→ **Collected data**:
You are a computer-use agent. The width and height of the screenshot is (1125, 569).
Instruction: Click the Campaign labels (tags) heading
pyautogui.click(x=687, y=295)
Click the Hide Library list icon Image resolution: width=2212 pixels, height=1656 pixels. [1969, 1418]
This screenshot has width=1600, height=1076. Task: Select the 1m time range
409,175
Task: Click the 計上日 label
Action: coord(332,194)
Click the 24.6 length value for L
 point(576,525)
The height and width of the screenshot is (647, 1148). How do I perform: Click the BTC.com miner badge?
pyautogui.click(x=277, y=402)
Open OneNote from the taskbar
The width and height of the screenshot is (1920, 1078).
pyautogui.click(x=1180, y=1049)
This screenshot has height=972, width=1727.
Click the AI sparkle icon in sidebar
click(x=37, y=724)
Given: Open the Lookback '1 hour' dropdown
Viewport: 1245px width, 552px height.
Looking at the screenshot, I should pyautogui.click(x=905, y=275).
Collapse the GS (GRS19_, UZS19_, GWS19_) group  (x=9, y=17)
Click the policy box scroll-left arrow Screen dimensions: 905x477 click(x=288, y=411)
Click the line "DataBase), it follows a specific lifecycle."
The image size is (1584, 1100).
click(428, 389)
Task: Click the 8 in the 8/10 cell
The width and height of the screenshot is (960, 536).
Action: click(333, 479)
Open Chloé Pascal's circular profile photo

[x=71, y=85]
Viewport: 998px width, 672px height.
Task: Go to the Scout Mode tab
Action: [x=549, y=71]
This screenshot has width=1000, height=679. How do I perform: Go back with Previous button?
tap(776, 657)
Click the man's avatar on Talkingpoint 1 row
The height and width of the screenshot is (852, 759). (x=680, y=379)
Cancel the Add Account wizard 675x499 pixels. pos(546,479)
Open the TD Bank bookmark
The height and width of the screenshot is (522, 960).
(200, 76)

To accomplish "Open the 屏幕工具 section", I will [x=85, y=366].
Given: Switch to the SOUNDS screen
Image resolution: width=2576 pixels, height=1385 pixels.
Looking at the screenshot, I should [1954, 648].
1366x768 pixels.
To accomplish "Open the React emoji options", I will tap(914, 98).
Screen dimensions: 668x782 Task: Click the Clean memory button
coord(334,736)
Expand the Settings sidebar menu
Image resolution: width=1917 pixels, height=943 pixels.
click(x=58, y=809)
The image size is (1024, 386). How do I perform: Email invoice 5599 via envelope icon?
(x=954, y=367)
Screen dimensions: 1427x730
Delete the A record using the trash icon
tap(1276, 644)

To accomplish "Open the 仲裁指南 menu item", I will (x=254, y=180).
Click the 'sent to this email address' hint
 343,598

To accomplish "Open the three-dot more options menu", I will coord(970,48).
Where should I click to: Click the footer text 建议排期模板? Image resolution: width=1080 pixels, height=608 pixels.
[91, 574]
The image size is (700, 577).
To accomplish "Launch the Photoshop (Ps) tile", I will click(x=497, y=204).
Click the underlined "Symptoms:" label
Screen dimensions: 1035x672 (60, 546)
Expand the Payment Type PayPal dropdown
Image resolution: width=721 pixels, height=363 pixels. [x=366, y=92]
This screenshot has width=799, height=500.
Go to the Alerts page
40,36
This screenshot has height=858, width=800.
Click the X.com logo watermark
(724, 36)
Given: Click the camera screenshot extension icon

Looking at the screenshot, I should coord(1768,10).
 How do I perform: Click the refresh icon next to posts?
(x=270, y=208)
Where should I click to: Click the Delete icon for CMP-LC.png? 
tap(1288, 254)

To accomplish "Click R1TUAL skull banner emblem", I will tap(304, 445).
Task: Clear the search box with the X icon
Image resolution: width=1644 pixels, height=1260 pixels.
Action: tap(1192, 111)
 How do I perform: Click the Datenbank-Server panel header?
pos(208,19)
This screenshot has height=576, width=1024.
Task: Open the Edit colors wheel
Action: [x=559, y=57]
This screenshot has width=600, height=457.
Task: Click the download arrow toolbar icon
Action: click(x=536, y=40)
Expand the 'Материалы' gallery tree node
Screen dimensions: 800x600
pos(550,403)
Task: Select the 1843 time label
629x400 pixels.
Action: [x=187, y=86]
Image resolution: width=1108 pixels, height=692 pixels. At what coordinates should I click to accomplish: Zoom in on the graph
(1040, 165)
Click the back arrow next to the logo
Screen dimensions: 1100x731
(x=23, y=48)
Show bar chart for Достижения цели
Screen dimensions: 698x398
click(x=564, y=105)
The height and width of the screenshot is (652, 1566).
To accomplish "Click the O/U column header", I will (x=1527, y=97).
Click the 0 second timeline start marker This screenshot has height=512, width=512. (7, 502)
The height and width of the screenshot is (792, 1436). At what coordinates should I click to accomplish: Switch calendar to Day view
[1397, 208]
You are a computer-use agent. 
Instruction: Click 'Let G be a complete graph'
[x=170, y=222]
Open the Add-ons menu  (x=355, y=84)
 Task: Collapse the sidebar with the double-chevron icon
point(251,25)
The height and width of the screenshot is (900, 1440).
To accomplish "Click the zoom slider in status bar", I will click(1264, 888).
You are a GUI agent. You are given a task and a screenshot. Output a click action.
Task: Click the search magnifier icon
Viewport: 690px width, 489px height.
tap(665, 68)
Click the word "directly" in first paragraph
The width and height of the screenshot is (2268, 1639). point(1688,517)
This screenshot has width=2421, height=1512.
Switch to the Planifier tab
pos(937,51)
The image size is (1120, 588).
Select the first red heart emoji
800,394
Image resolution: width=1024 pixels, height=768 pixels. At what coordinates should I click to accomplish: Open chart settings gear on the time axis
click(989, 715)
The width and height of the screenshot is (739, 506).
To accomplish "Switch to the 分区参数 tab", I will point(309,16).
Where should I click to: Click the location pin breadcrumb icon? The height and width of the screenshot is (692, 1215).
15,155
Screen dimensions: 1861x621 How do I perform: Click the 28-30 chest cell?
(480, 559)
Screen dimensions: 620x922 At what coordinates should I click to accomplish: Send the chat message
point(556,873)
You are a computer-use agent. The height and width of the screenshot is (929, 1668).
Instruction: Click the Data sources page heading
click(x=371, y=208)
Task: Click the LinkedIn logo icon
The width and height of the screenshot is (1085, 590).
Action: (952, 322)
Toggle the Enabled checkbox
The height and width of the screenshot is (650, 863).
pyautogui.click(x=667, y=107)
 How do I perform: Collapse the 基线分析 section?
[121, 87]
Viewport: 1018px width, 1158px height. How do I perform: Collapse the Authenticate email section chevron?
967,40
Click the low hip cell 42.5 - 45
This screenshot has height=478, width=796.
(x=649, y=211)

→ **About this exercise**:
When you write the entries out again, keep every word and mark exactly as it is.

→ **Reply**:
You are a computer-use agent. The width and height of the screenshot is (1125, 569).
Instruction: Click the Campaign labels (tags) heading
pyautogui.click(x=687, y=295)
Click the Hide Library list icon Image resolution: width=2212 pixels, height=1656 pixels. [1969, 1418]
This screenshot has width=1600, height=1076. Task: Select the 1m time range
409,175
Task: Click the 計上日 label
Action: coord(332,194)
Click the 24.6 length value for L
 point(576,525)
The height and width of the screenshot is (647, 1148). How do I perform: Click the BTC.com miner badge?
pyautogui.click(x=277, y=402)
Open OneNote from the taskbar
The width and height of the screenshot is (1920, 1078).
pyautogui.click(x=1180, y=1049)
This screenshot has height=972, width=1727.
Click the AI sparkle icon in sidebar
click(x=37, y=724)
Given: Open the Lookback '1 hour' dropdown
Viewport: 1245px width, 552px height.
Looking at the screenshot, I should pyautogui.click(x=905, y=275).
Collapse the GS (GRS19_, UZS19_, GWS19_) group  (x=9, y=17)
Click the policy box scroll-left arrow Screen dimensions: 905x477 click(x=288, y=411)
Click the line "DataBase), it follows a specific lifecycle."
The image size is (1584, 1100).
click(428, 389)
Task: Click the 8 in the 8/10 cell
The width and height of the screenshot is (960, 536).
Action: click(333, 479)
Open Chloé Pascal's circular profile photo

[x=71, y=85]
Viewport: 998px width, 672px height.
Task: Go to the Scout Mode tab
Action: [x=549, y=71]
This screenshot has width=1000, height=679. How do I perform: Go back with Previous button?
tap(776, 657)
Click the man's avatar on Talkingpoint 1 row
The height and width of the screenshot is (852, 759). (x=680, y=379)
Cancel the Add Account wizard 675x499 pixels. pos(546,479)
Open the TD Bank bookmark
The height and width of the screenshot is (522, 960).
(200, 76)

To accomplish "Open the 屏幕工具 section", I will [x=85, y=366].
Given: Switch to the SOUNDS screen
Image resolution: width=2576 pixels, height=1385 pixels.
Looking at the screenshot, I should [1954, 648].
1366x768 pixels.
To accomplish "Open the React emoji options", I will tap(914, 98).
Screen dimensions: 668x782 Task: Click the Clean memory button
coord(334,736)
Expand the Settings sidebar menu
Image resolution: width=1917 pixels, height=943 pixels.
click(x=58, y=809)
The image size is (1024, 386). How do I perform: Email invoice 5599 via envelope icon?
(x=954, y=367)
Screen dimensions: 1427x730
Delete the A record using the trash icon
tap(1276, 644)

To accomplish "Open the 仲裁指南 menu item", I will (x=254, y=180).
Click the 'sent to this email address' hint
 343,598

To accomplish "Open the three-dot more options menu", I will coord(970,48).
Where should I click to: Click the footer text 建议排期模板? Image resolution: width=1080 pixels, height=608 pixels.
[91, 574]
The image size is (700, 577).
To accomplish "Launch the Photoshop (Ps) tile", I will click(x=497, y=204).
Click the underlined "Symptoms:" label
Screen dimensions: 1035x672 (60, 546)
Expand the Payment Type PayPal dropdown
Image resolution: width=721 pixels, height=363 pixels. [x=366, y=92]
This screenshot has width=799, height=500.
Go to the Alerts page
40,36
This screenshot has height=858, width=800.
Click the X.com logo watermark
(724, 36)
Given: Click the camera screenshot extension icon

Looking at the screenshot, I should coord(1768,10).
 How do I perform: Click the refresh icon next to posts?
(x=270, y=208)
Where should I click to: Click the Delete icon for CMP-LC.png? 
tap(1288, 254)

To accomplish "Click R1TUAL skull banner emblem", I will tap(304, 445).
Task: Clear the search box with the X icon
Image resolution: width=1644 pixels, height=1260 pixels.
Action: tap(1192, 111)
 How do I perform: Click the Datenbank-Server panel header?
pos(208,19)
This screenshot has height=576, width=1024.
Task: Open the Edit colors wheel
Action: [x=559, y=57]
This screenshot has width=600, height=457.
Task: Click the download arrow toolbar icon
Action: click(x=536, y=40)
Expand the 'Материалы' gallery tree node
Screen dimensions: 800x600
pos(550,403)
Task: Select the 1843 time label
629x400 pixels.
Action: [x=187, y=86]
Image resolution: width=1108 pixels, height=692 pixels. At what coordinates should I click to accomplish: Zoom in on the graph
(1040, 165)
Click the back arrow next to the logo
Screen dimensions: 1100x731
(x=23, y=48)
Show bar chart for Достижения цели
Screen dimensions: 698x398
click(x=564, y=105)
The height and width of the screenshot is (652, 1566).
To accomplish "Click the O/U column header", I will (x=1527, y=97).
Click the 0 second timeline start marker This screenshot has height=512, width=512. (7, 502)
The height and width of the screenshot is (792, 1436). At what coordinates should I click to accomplish: Switch calendar to Day view
[1397, 208]
You are a computer-use agent. 
Instruction: Click 'Let G be a complete graph'
[x=170, y=222]
Open the Add-ons menu  (x=355, y=84)
 Task: Collapse the sidebar with the double-chevron icon
point(251,25)
The height and width of the screenshot is (900, 1440).
To accomplish "Click the zoom slider in status bar", I will click(1264, 888).
You are a GUI agent. You are given a task and a screenshot. Output a click action.
Task: Click the search magnifier icon
Viewport: 690px width, 489px height.
tap(665, 68)
Click the word "directly" in first paragraph
The width and height of the screenshot is (2268, 1639). point(1688,517)
This screenshot has width=2421, height=1512.
Switch to the Planifier tab
pos(937,51)
The image size is (1120, 588).
Select the first red heart emoji
800,394
Image resolution: width=1024 pixels, height=768 pixels. At what coordinates should I click to accomplish: Open chart settings gear on the time axis
click(989, 715)
The width and height of the screenshot is (739, 506).
To accomplish "Switch to the 分区参数 tab", I will point(309,16).
Where should I click to: Click the location pin breadcrumb icon? The height and width of the screenshot is (692, 1215).
15,155
Screen dimensions: 1861x621 How do I perform: Click the 28-30 chest cell?
(480, 559)
Screen dimensions: 620x922 At what coordinates should I click to accomplish: Send the chat message
point(556,873)
You are a computer-use agent. The height and width of the screenshot is (929, 1668).
Instruction: Click the Data sources page heading
click(x=371, y=208)
Task: Click the LinkedIn logo icon
The width and height of the screenshot is (1085, 590).
Action: (952, 322)
Toggle the Enabled checkbox
The height and width of the screenshot is (650, 863).
pyautogui.click(x=667, y=107)
 How do I perform: Collapse the 基线分析 section?
[121, 87]
Viewport: 1018px width, 1158px height. How do I perform: Collapse the Authenticate email section chevron?
967,40
Click the low hip cell 42.5 - 45
This screenshot has height=478, width=796.
(x=649, y=211)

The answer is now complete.